As part of this effort, T-Mobile has rolled out various promotions, and cellular and data plans for business customers. Particularly, with its new program Un-carrier for Business, the carrier is looking to specifically lure business customers by improving its network coverage and offering simplified plans. (Read More: T-Mobile Woos Business Customers with New Pricing Plans.)

5. According to a report in The Wall Street Journal, Comcast is in negotiation with HBO, Showtime and Sony Corp. to offer privileged managed services to the broadband traffic of the trio’s new over-the-top video programming on the Internet. Comcast is currently the largest cable MSO (multi service operator) in the U.S.

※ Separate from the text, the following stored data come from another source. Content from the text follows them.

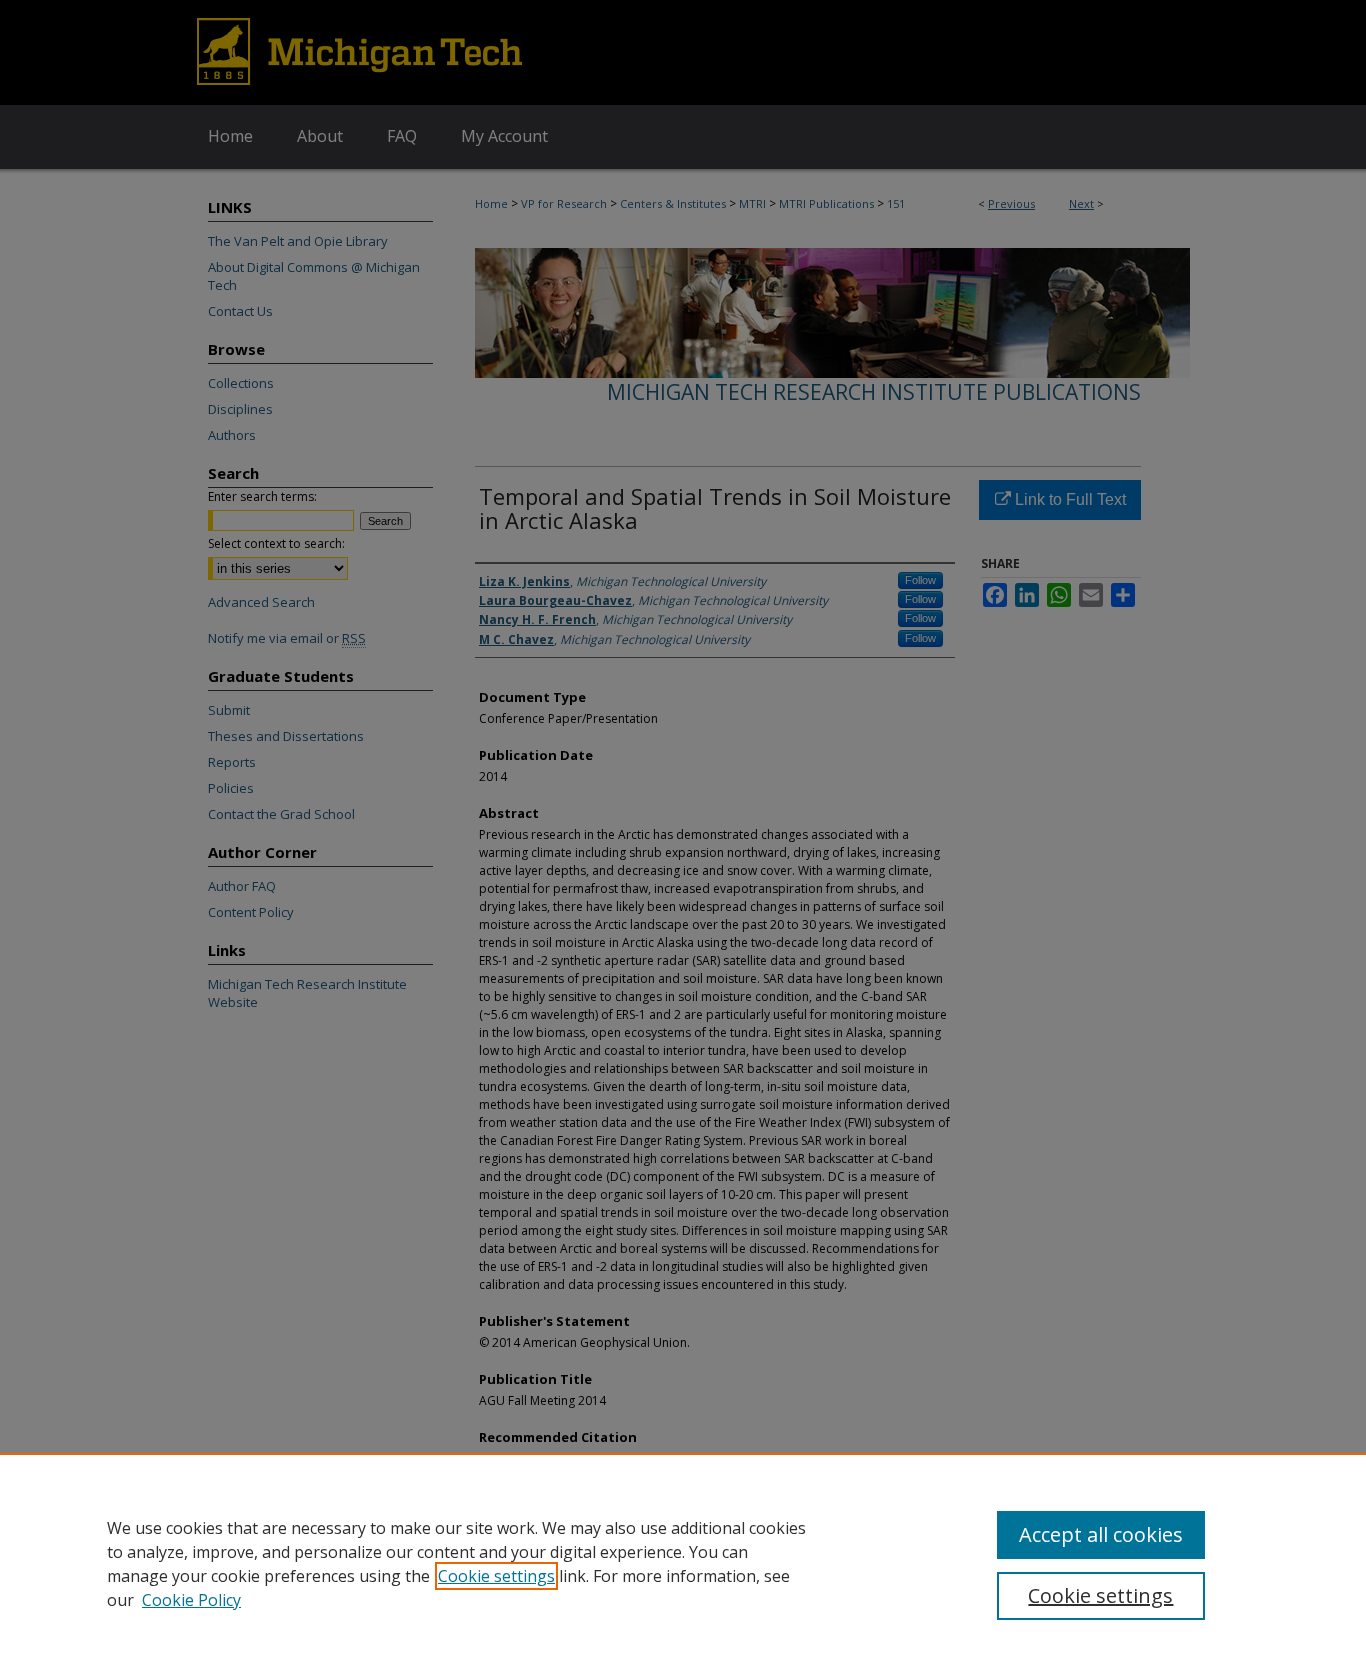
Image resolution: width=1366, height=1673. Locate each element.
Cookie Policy (191, 1600)
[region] (683, 1563)
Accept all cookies (1101, 1534)
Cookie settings (496, 1576)
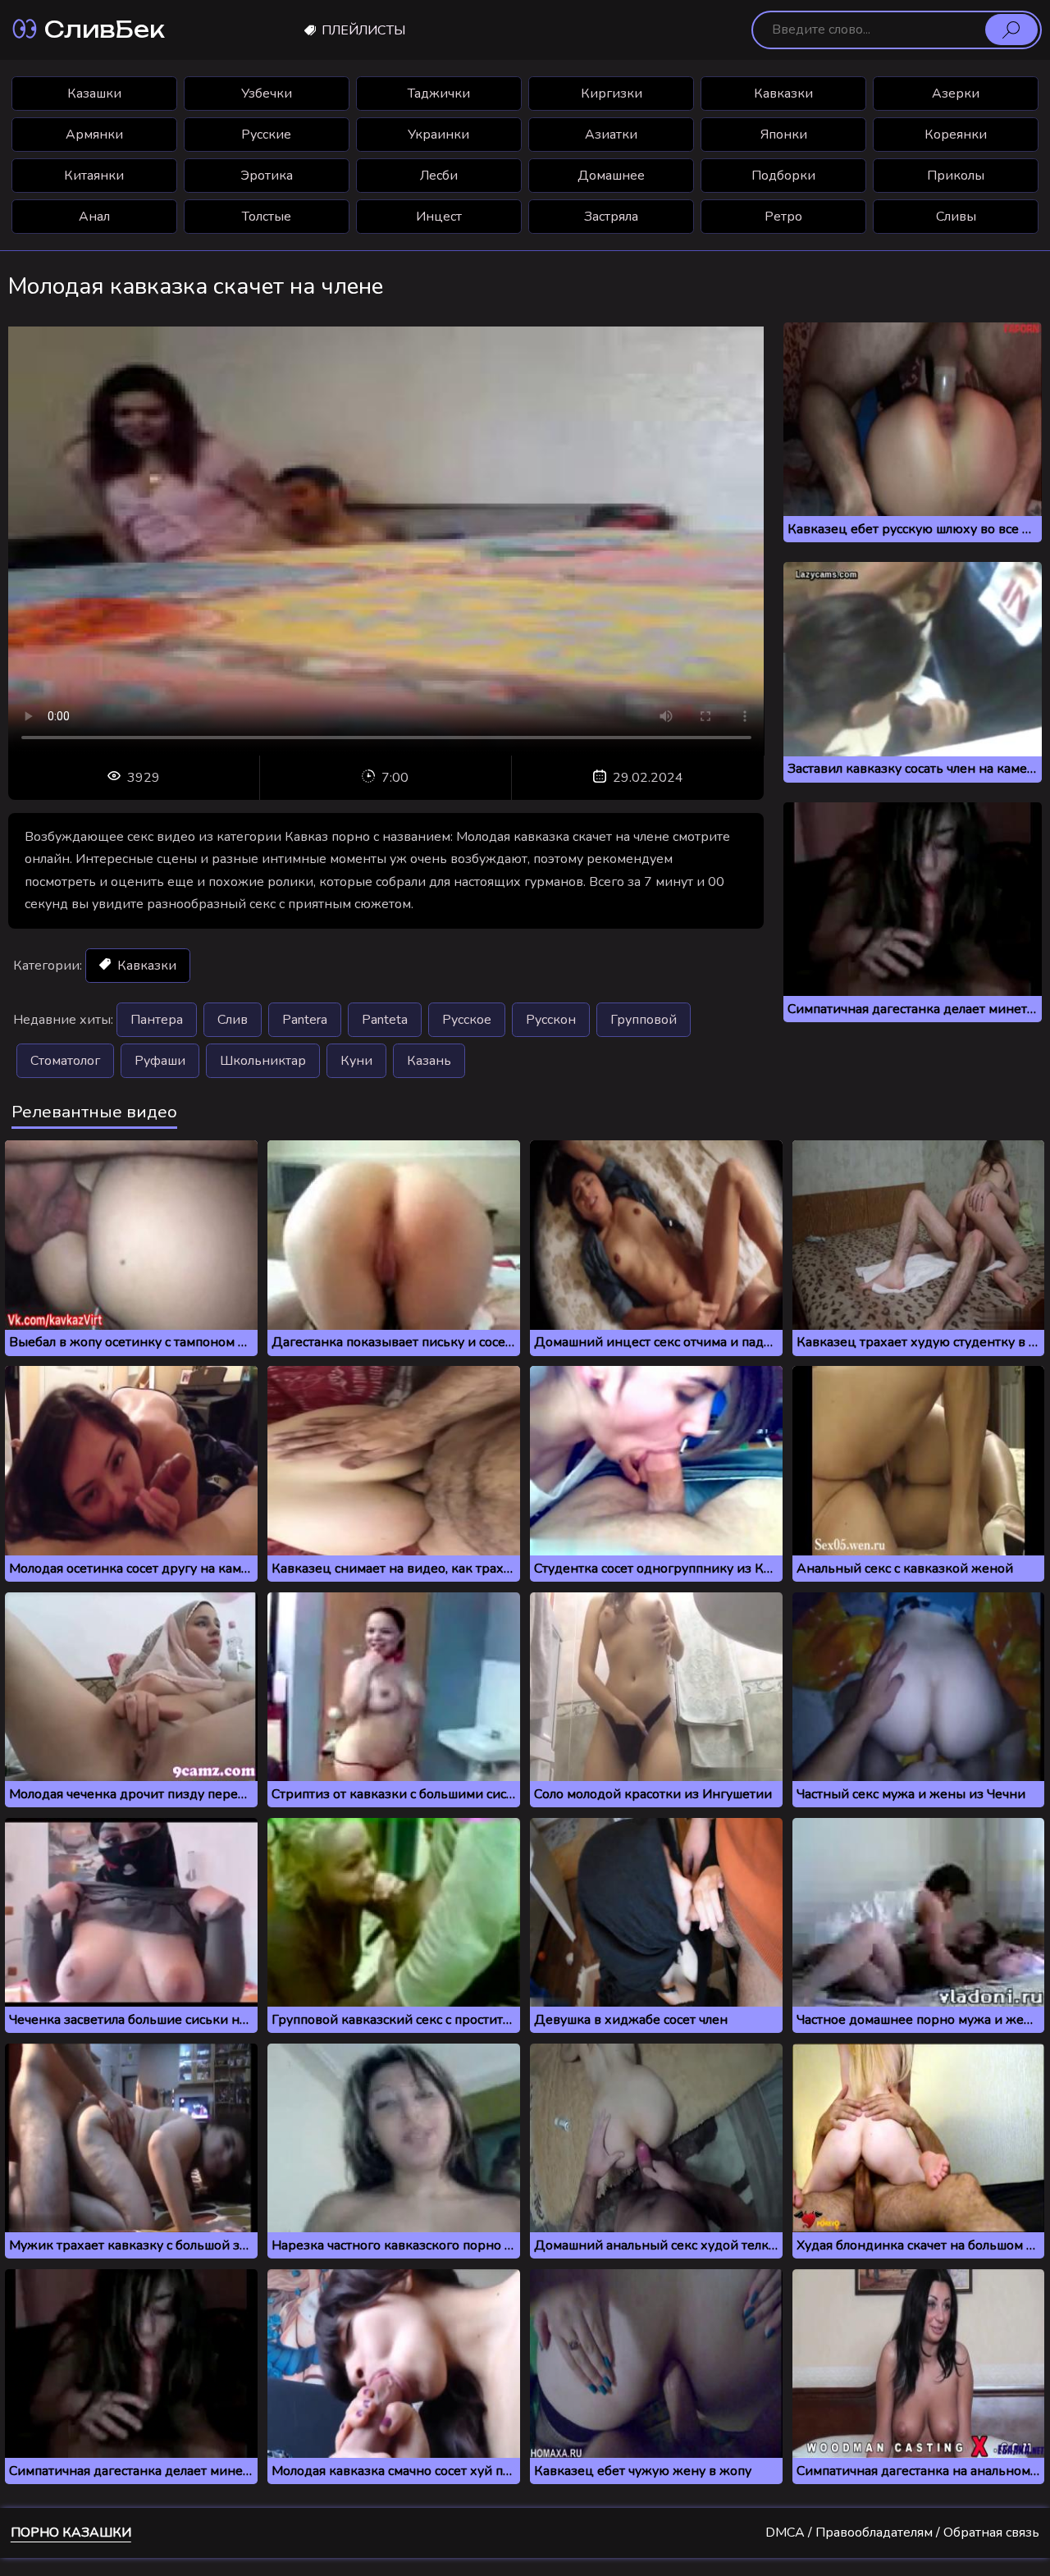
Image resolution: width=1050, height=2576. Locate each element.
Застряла (611, 217)
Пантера (156, 1020)
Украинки (438, 135)
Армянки (94, 135)
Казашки (94, 93)
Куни (356, 1061)
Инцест (439, 217)
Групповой (643, 1020)
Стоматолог (65, 1061)
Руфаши (160, 1061)
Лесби (439, 176)
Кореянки (955, 135)
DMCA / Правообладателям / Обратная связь (902, 2532)
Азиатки (611, 135)
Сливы (956, 217)
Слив (232, 1020)
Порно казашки (71, 2532)
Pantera (304, 1020)
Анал (94, 217)
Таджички (439, 93)
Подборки (783, 176)
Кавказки (783, 93)
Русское (466, 1020)
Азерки (955, 93)
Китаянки (94, 176)
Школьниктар (263, 1061)
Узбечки (266, 93)
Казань (429, 1061)
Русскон (551, 1020)
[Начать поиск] (1011, 29)
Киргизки (611, 93)
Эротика (266, 176)
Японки (783, 135)
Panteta (385, 1020)
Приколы (955, 176)
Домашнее (611, 176)
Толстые (266, 217)
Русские (266, 135)
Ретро (783, 217)
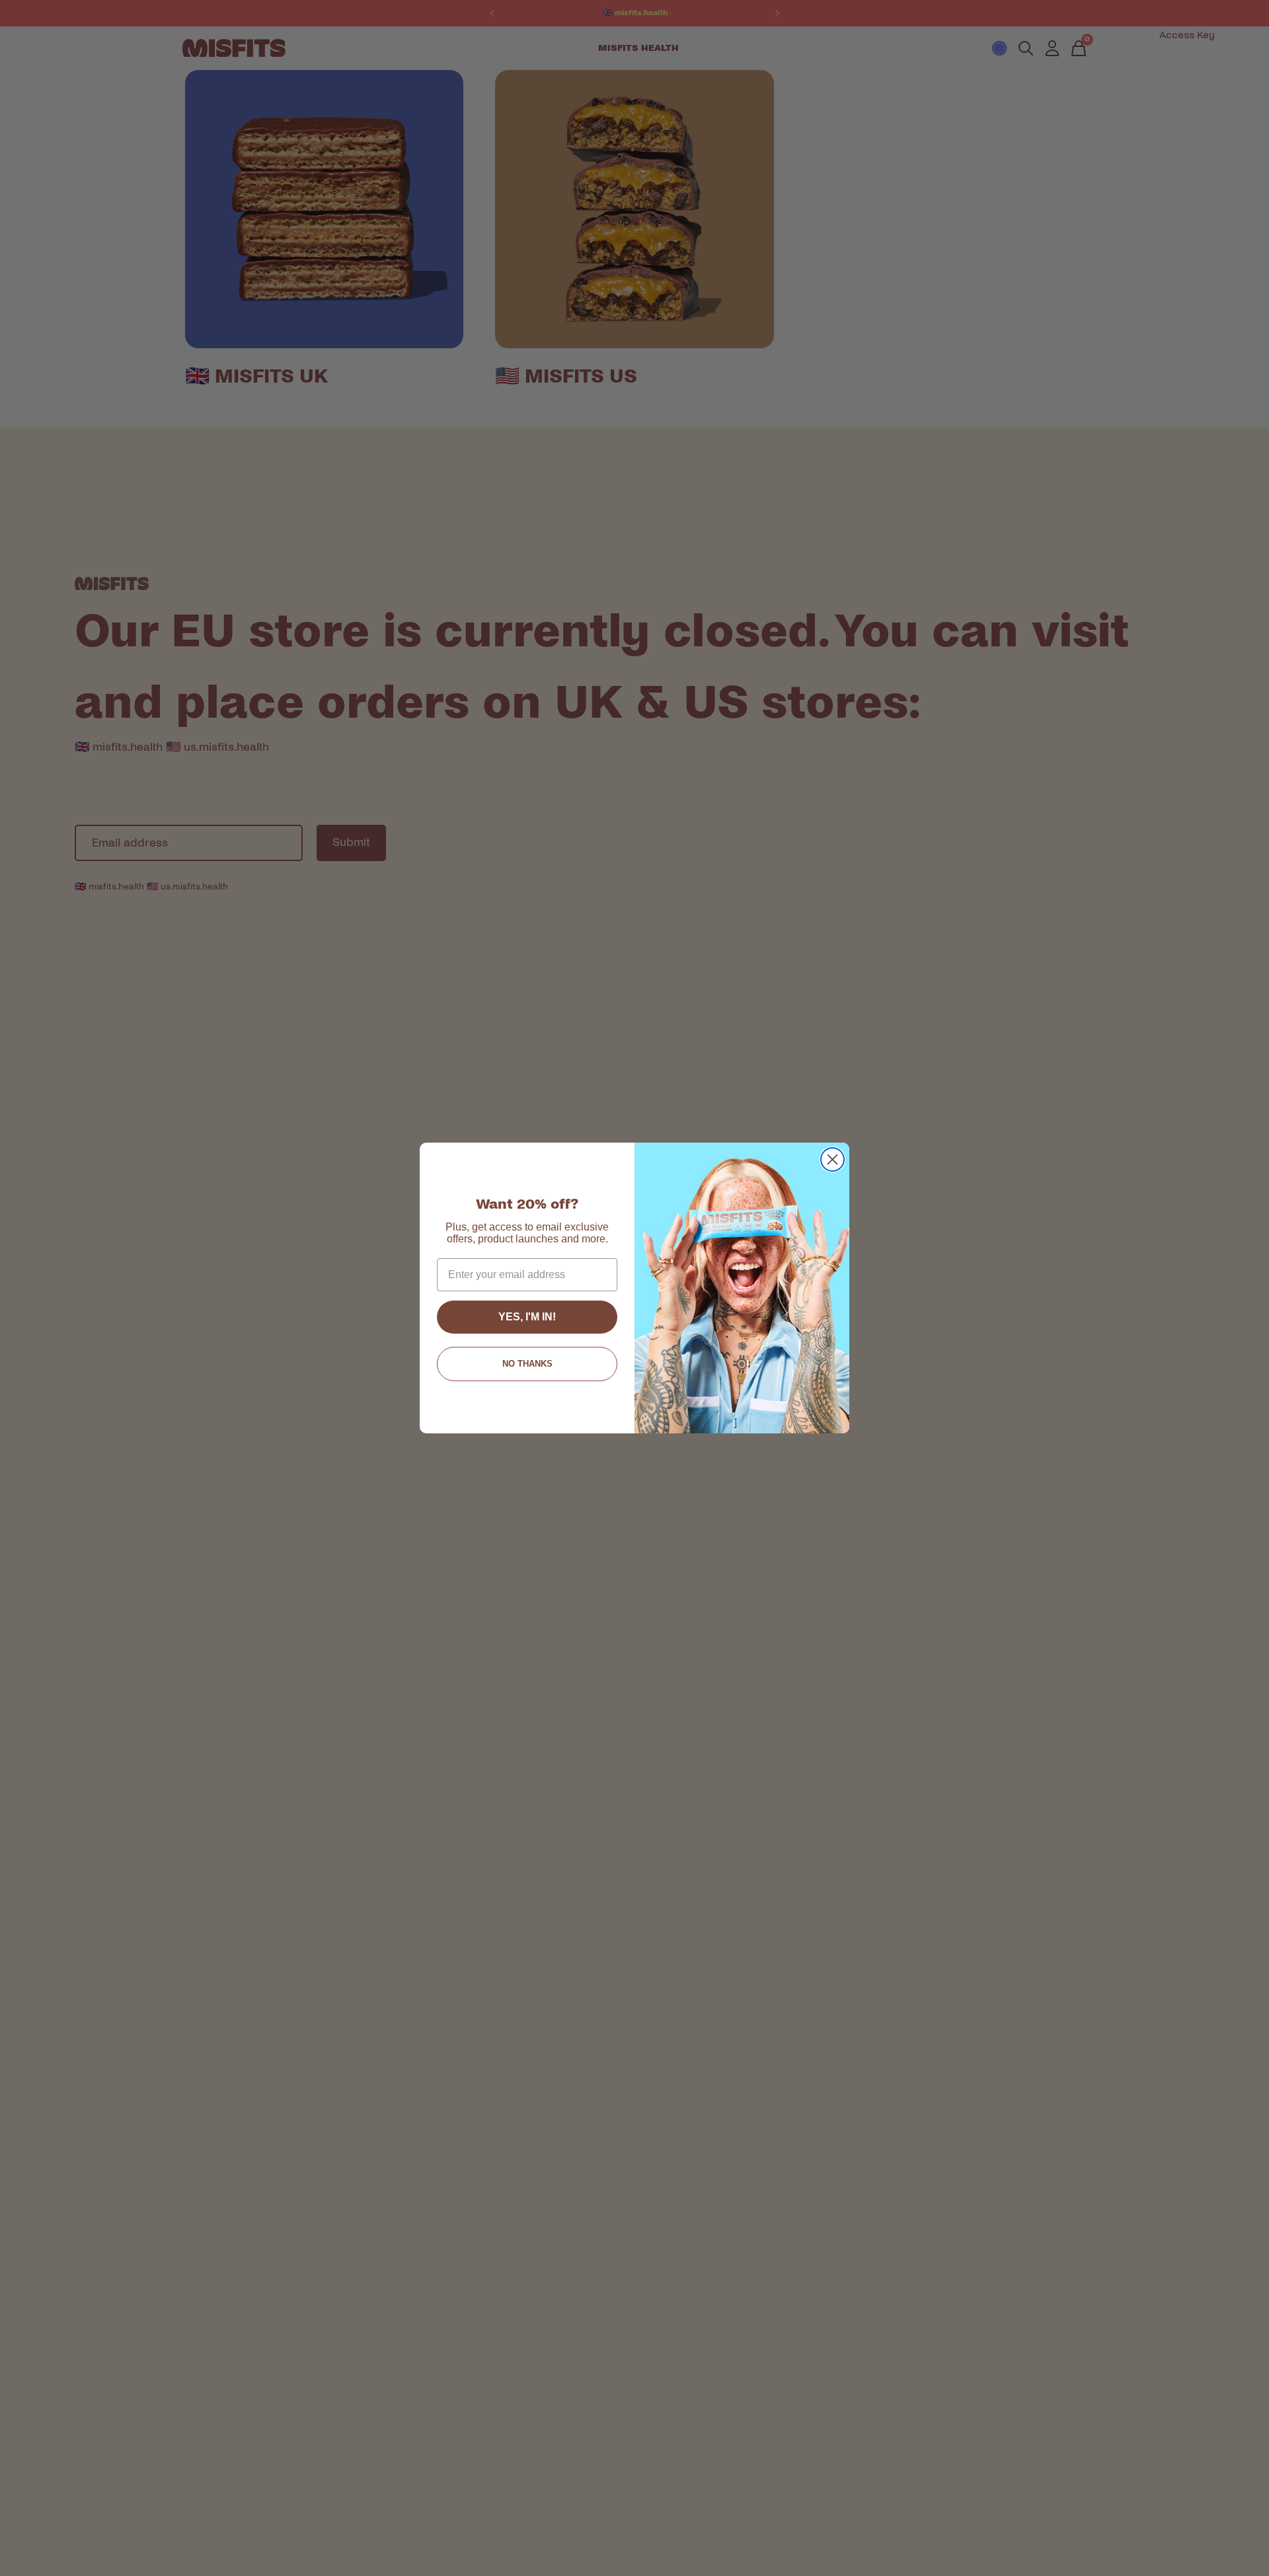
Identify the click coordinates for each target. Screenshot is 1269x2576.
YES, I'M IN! (527, 1316)
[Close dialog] (832, 1159)
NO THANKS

Incidentally, HBO, Showtime and Sony have approached other Internet service providers (ISPs) as well, demanding access to so-called fast lanes for their own Web TV services. (Read More: Will Comcast Managed Services Fix Web TV Content Woes?)

Price Performance

The following table shows the price movement of major telecom players over the past week and the last six months.

Company

Last Week

Last 6 Months

VZ

-1.64%

+0.49%

T

-2.89%

-4.45%

S

-6.30%

-25.51%

TMUS

-1.58%

+13.51%

VOD

-0.86%

+1.53%

CHL

-3.37%

+8.81%

AMX

-1.89%

-16.44%

CMCSA

-4.17%

+5.64%

DISH

-5.40%

+11.49%

Over the last five trading sessions, share price movement of all major stocks was negative. Sprint Corp. S depreciated the most followed by DISH Network Corp. DISH. However, over the last six months, the price performance of key telecom stocks was predominantly positive. Although Sprint and America Movil SAB AMX lost a considerable 25.51% and 16.44%, respectively, T-Mobile US gained 13.51% and DISH Network gained 11.49% over the same time frame.

What’s Next in the Telecom Sector?

In the coming week, beleaguered mobile handset developer BlackBerry Ltd. is slated to release its fourth quarter of fiscal 2015 financial results. The market will closely evaluate the results, looking for a possibility of a turnaround for the company, which once dominated the smartphone segment. With the release, investors are also likely to get more information about BlackBerry’s recent foray into the healthcare data analytics business and its newly introduced BES12 platform.